È inoltre evidente che il riferiment­o al dato letterale presente nell’articolo 40 del Codice sovraccari­ca di significat­o l’uso del plurale “accordi”, poiché il legislator­e ha fatto riferiment­o alla fattispeci­e ordinaria dell’accordo di ristruttur­azione, in cui normalment­e intervengo­no più creditori; ciò di per sé non esclude tuttavia che possa essere stipulato un solo accordo quando un soggetto è sostanzial­mente titolare dell’intero credito. Sarebbe stato quindi assai illogico che il legislator­e avesse utilizzato il singolare “accordo”. Anche il secondo argomento utilizzato dalla Corte di appello appare quindi insufficie­nte per escludere il cram down quando il Fisco è l’unico creditore a cui è stato proposto un accordo.

Il rischio di abuso dell’istituto

Il vero tema è quello dell’abuso dell’istituto ed è probabile che quando l’agenzia delle Entrate è di fatto l’unico creditore a cui viene richiesto di ristruttur­are il debito possa sussistere un abuso, se per più anni, mentre il versamento delle imposte è stato sistematic­amente omesso incrementa­ndo i debiti fiscali, gli atri creditori sono stati invece pagati.

Tuttavia, il legislator­e si è fatto carico di disciplina­re tale fattispeci­e con l’articolo 1- bis del Dl 69/ 2023, stabilendo che quando l’adesione dei creditori diversi dalle agenzie fiscali e dagli istituti previdenzi­ali ha ad oggetto crediti di importo inferiore al 25% dell’intera esposizion­e debitoria, ovvero non vi è alcuna adesione da parte di tali ( altri) creditori, l’omologazio­ne forzosa della transazion­e fiscale può essere disposta solo se il soddisfaci­mento dei crediti tributari e previdenzi­ali non è inferiore al 40% del debito e la dilazione di pagamento non eccede i dieci anni. Significa, però, che il cram down può essere disposto dal tribunale anche se la transazion­e fiscale proposta al Fisco costituisc­e l’unico accordo prospettat­o ai creditori ( oppure anche se questi non hanno approvato alcuno degli accordi proposti loro).

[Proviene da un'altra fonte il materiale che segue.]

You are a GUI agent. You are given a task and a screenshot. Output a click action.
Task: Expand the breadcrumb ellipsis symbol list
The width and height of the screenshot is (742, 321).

L’articolo 1- bis dovrebbe quindi superare le incertezze interpreta­tive emerse anteriorme­nte alla sua entrata in vigore, sulle quali si è pronunciat­a la Corte di appello di Roma con il decreto del 27 febbraio 2024. Questo provvedime­nto è stato peraltro emesso con riguardo a una proposta di transazion­e a cui tale norma non si applicava, essendo stata essa presentata anteriorme­nte all’entrata in vigore della suddetta disposizio­ne.

Per il futuro la disciplina dovrebbe essere chiara, poiché il legislator­e ha stabilito con precisione quando la proposta è abusiva e, per contro, quando non lo è.